XXI FANTASPOA | O Instinto, de Juan Albarracín (El Instinto, 2025)
- Henrique Debski
- há 6 dias
- 3 min de leitura
Em O Instinto, Juan Albarracín escapa da fórmula óbvia de invasão domiciliar com um thriller que transforma o ambiente seguro em ameaça.

Nos primeiros momentos de O Instinto, acompanhamos imagens antigas de pessoas adestrando cães, enquanto uma narração, ao fundo, explica os estágios do adestramento, e reforça, por mais de uma vez, a necessidade de um comportamento coercitivo por parte do adestrador, como forma de garantir a eficácia do processo.
Logo em seguida, somos introduzidos ao protagonista, Abel, muito bem vivido por Javier Pereira, que vive em uma casa isolada, no interior da Espanha, e afastado de praticamente todo e qualquer contato humano. Em sua residência auto subsistente, o personagem, junto de seu cachorro, encontra conforto em trabalhar como arquiteto e lidar com sua condição de agorafobia, enquanto mantém para si os demônios de um passado conturbado.
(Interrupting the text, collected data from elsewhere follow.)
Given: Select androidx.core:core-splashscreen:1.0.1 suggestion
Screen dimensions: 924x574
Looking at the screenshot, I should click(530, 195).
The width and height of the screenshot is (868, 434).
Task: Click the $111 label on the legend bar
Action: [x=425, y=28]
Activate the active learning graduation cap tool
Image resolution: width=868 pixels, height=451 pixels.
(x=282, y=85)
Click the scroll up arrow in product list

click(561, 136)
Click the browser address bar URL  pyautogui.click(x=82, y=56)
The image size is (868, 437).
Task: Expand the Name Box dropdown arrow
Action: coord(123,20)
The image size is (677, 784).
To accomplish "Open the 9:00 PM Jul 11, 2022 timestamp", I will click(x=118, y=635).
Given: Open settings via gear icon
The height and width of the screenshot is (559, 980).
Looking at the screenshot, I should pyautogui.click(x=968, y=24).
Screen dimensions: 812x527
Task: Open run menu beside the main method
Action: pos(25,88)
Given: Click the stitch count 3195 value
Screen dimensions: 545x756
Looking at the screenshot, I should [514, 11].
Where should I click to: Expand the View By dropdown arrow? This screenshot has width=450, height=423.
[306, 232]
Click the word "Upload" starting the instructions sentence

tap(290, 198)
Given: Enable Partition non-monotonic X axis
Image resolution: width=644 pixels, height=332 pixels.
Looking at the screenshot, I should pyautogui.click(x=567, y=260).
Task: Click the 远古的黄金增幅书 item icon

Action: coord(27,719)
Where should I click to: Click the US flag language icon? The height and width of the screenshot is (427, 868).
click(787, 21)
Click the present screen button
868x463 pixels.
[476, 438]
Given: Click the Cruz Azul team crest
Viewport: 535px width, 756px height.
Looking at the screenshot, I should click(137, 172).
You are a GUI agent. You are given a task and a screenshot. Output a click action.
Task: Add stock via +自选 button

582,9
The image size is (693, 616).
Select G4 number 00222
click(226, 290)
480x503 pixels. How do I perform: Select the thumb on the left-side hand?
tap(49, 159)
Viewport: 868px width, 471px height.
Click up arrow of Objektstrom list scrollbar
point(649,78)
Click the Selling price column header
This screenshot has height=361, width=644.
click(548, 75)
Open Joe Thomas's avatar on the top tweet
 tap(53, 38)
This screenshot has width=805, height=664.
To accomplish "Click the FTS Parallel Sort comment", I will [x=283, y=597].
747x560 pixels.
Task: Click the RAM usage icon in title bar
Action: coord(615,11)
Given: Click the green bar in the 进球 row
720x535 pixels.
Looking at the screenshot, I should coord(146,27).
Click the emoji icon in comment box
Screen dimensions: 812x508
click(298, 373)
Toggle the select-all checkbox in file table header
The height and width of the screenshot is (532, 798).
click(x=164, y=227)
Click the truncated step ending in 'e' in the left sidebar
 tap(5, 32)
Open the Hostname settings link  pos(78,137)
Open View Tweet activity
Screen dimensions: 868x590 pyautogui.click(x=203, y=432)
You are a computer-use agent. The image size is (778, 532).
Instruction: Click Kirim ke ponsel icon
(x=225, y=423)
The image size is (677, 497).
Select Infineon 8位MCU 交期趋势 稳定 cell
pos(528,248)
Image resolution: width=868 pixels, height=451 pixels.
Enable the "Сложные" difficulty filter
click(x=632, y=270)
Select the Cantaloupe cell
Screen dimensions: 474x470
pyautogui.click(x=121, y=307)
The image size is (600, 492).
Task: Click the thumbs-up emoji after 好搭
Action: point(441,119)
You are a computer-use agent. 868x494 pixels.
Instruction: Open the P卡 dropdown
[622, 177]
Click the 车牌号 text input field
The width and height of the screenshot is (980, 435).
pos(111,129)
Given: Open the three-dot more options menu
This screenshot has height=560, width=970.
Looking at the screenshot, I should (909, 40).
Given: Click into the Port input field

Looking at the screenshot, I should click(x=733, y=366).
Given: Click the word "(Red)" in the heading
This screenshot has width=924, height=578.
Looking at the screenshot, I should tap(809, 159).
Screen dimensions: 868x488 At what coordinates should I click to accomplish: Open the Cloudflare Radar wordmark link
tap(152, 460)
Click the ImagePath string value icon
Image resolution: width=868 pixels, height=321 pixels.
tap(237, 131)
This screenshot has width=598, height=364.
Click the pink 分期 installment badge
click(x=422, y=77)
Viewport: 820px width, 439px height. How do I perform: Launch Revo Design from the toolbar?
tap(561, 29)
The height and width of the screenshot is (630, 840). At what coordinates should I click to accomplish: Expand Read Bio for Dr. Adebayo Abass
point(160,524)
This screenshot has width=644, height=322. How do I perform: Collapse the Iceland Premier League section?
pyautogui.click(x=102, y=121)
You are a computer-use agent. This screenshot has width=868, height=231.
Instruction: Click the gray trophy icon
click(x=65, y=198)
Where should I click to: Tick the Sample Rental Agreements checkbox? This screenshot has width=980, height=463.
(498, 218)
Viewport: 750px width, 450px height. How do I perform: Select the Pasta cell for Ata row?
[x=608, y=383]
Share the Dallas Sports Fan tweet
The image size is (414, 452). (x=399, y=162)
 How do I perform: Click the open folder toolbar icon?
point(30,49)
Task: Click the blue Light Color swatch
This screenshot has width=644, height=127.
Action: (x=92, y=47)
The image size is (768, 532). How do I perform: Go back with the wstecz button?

No entanto, seu emprego está por um fio. Apesar da competência em desempenhar a função, Abel precisará comparecer à sede da empresa, na cidade grande, e aos poucos retornar a uma vida anterior, sem o isolamento. Desesperado, precisará encontrar uma maneira urgente de se sobrepor à agorafobia – justamente o momento em que José, um adestrador de cães, muito bem na pele de Fernando Cayo, aparece em sua vida, com a promessa de que o treinará para vencer a condição, a partir de um tratamento intenso e pouco ortodoxo, mas capaz de gerar bons resultados.
É justamente quando percebemos a relação entre a sequência inicial, reprisada em algumas oportunidades como forma de dividir a narrativa em capítulos, e o drama vivido pelo protagonista, diante da premente necessidade em que se encontra de vencer os próprios medos.
De início, tudo corre muito bem. De fato, José, que se muda temporariamente para a residência de Abel, parece um bom treinador, enquanto consegue, com certa rapidez, incentivar que o protagonista se liberte das próprias amarras. No entanto, por óbvio, aos poucos os eventos começam a se tornar um pouco mais sombrios do que o esperado.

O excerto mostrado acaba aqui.